Rumours of the necktie’s death have been greatly exaggerated. Countless predictions of men binning their strips of silk have proven to be inaccurate. When ‘smart dress’ is required, the tie is the first weapon called from the armoury.
However, I encounter more and more people who possess handfuls of ties but who profess to be inadequate in tying them properly. A recent conversation with an acquaintance about my preferred method of tying ties led to confusion over certain terms, the most baffling of which seemed to be my use of the term ‘tie arch.’
“What the bloody hell is a tie arch?” was the response. Quite simply, it’s an invented term used to describe a portion of a tie which has been affixed to the wearer so as to allow the top of the tie to ‘arch’ out from the shirt. Unlike a tie which is worn without an arch which kisses the entire shirt placket from collar to hem, the ‘arched tie’ juts out from the collar at an angle and, in order to create the arch, the tie is secured to the shirt by a pin or clip further down the shirt placket.
It is a technique most often deployed when a waistcoat is worn. Without fixing the tie to the placket, it tends to stray from its intended position and so a clip is worn, either visible or not, to ensure it remains in place. The arched tie was more commonly seen when tab-collars were in fashion; the tab would prevent the top of the tie from falling to the placket and would create an attractive ‘arched profile.’ Ralph Lauren’s Polo look books are chock full of arched ties.
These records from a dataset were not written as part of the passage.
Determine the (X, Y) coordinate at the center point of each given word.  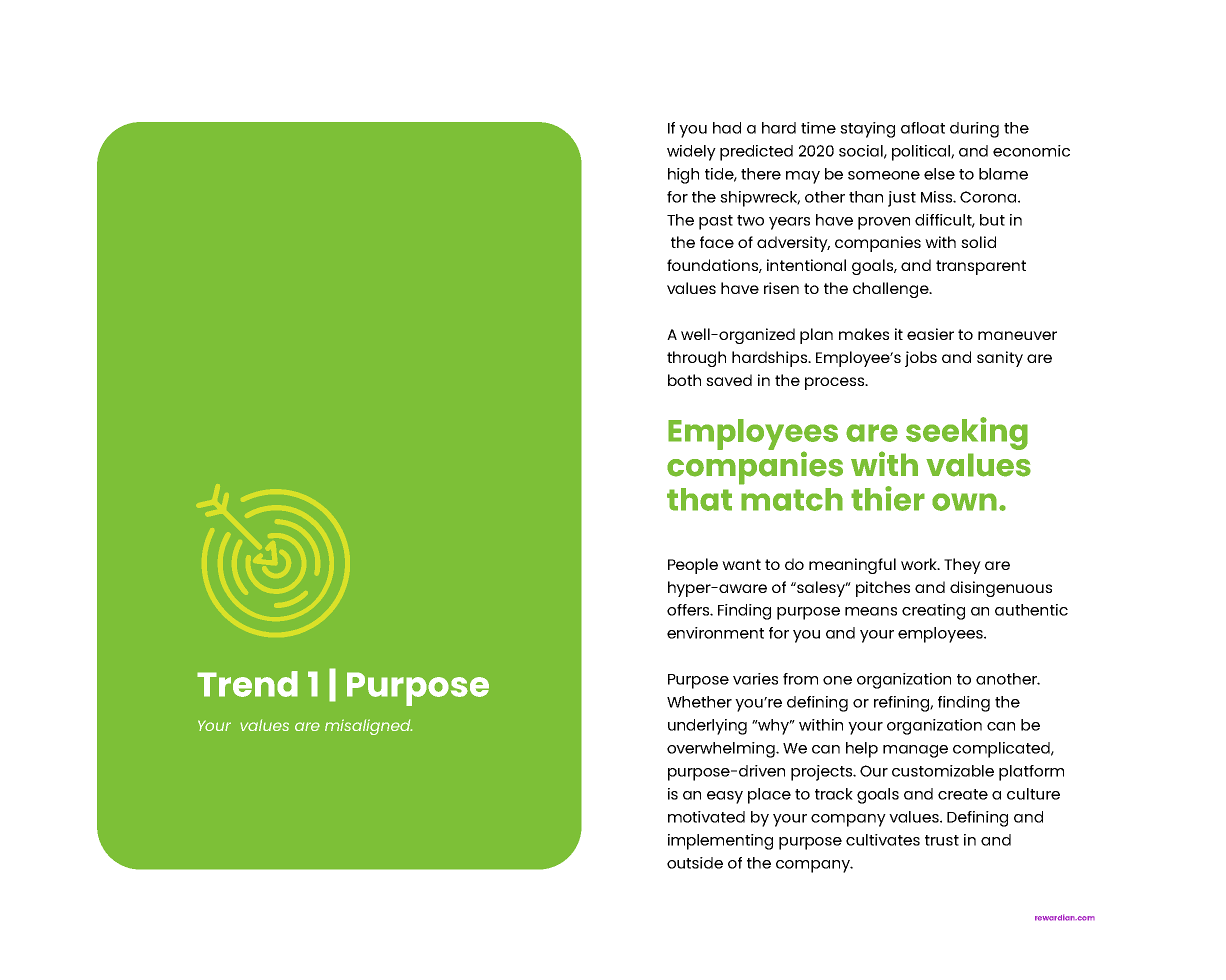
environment (715, 633)
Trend (247, 684)
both (684, 380)
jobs (921, 359)
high (683, 176)
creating (933, 612)
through (696, 359)
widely (691, 153)
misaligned (368, 727)
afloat (923, 128)
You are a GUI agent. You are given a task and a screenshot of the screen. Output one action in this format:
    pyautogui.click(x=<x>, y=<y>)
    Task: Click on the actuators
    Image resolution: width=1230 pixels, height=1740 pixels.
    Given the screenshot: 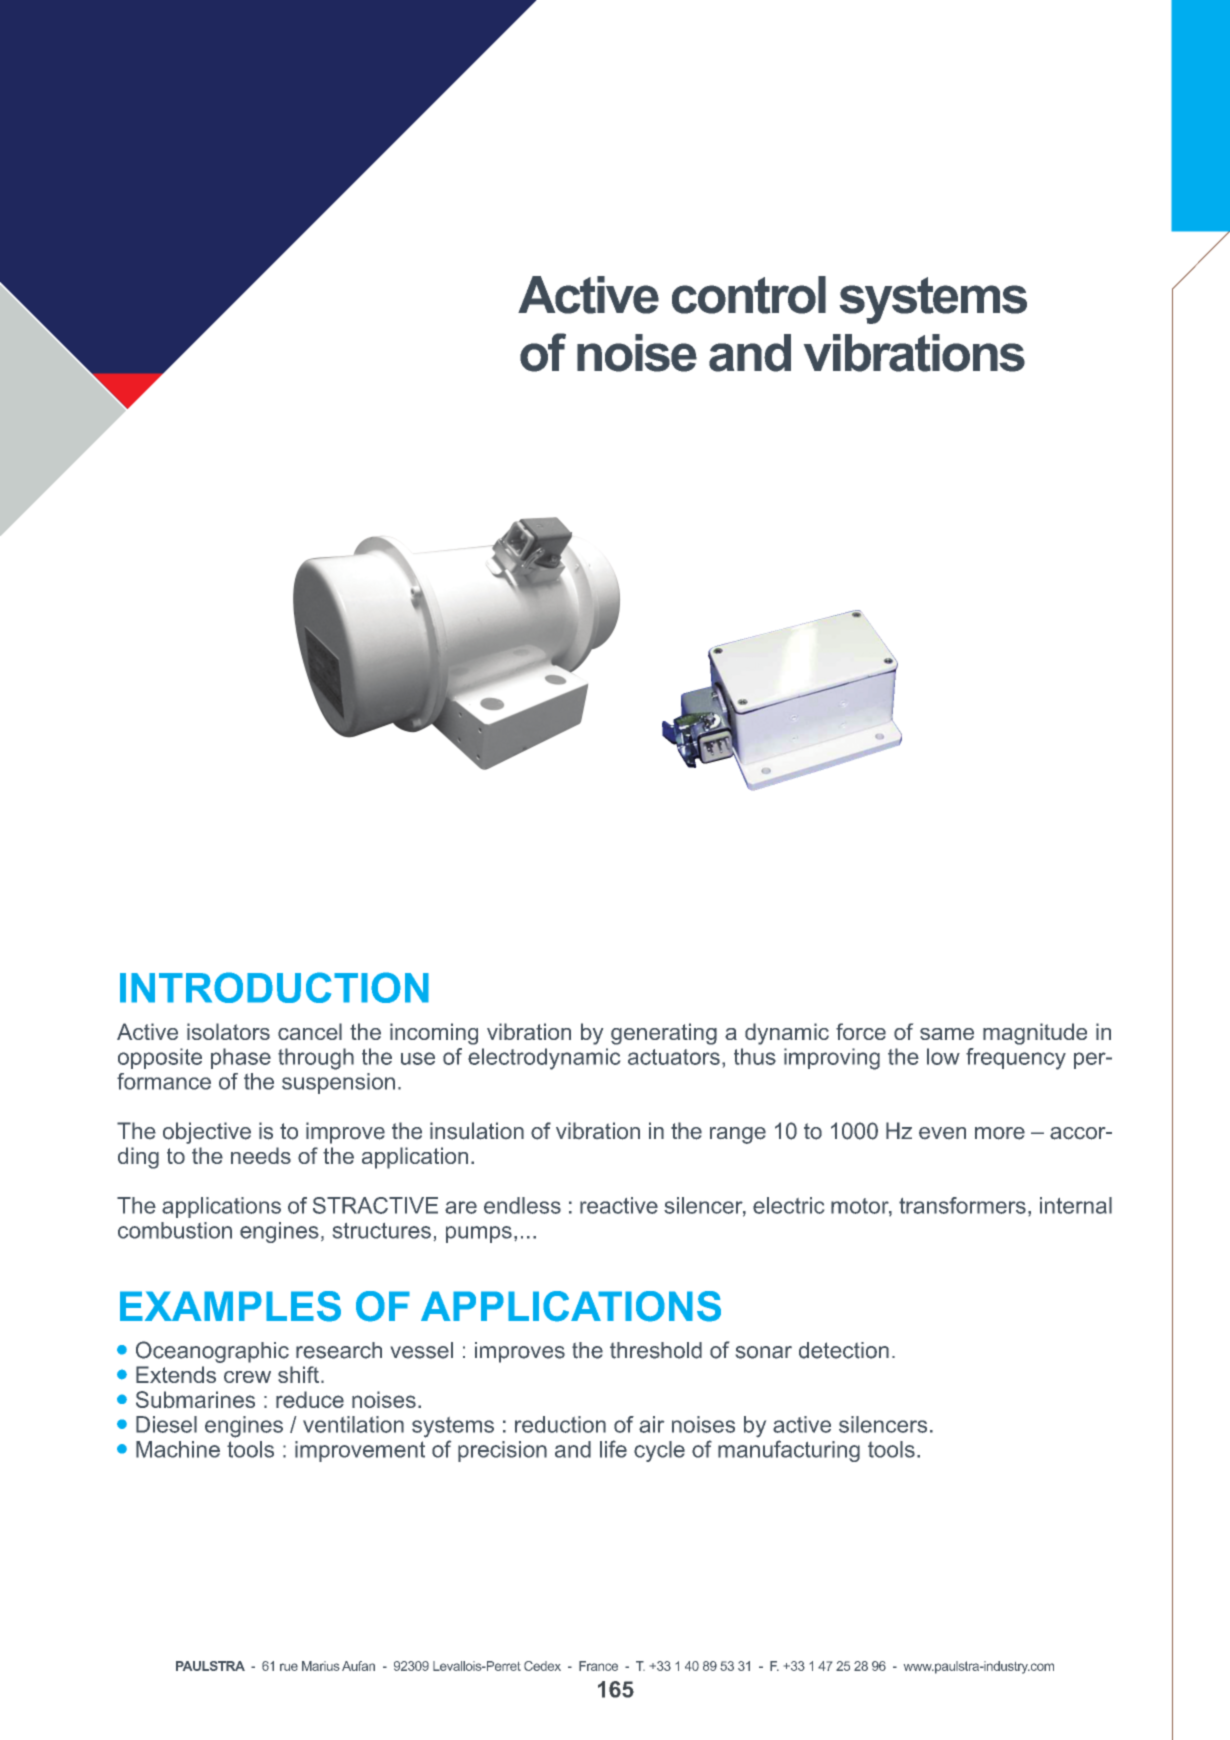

With a tab or bar collar, it is possible to create a little arching without using a pin or clip to secure the tie but a normal collar requires such assistance. To create the most attractive tie arches, tie a standard four-in-hand snugly and make sure the tie is pushed up inside the collar; this will affect the position of a tie as worn with a tab or bar collar i.e. at the top, not the bottom, of the collar.
Next, take a tie-clip or pin to secure the tie to the placket and insert it at a point that creates a satisfactory arching or, if you prefer, ‘ruffling’ of the fabric. The diagram on the right illustrates how this is done.
The look is best achieved with waistcoats because without, an arched tie secured to the upper half of the shirt tends to look like a hosepipe with a kink.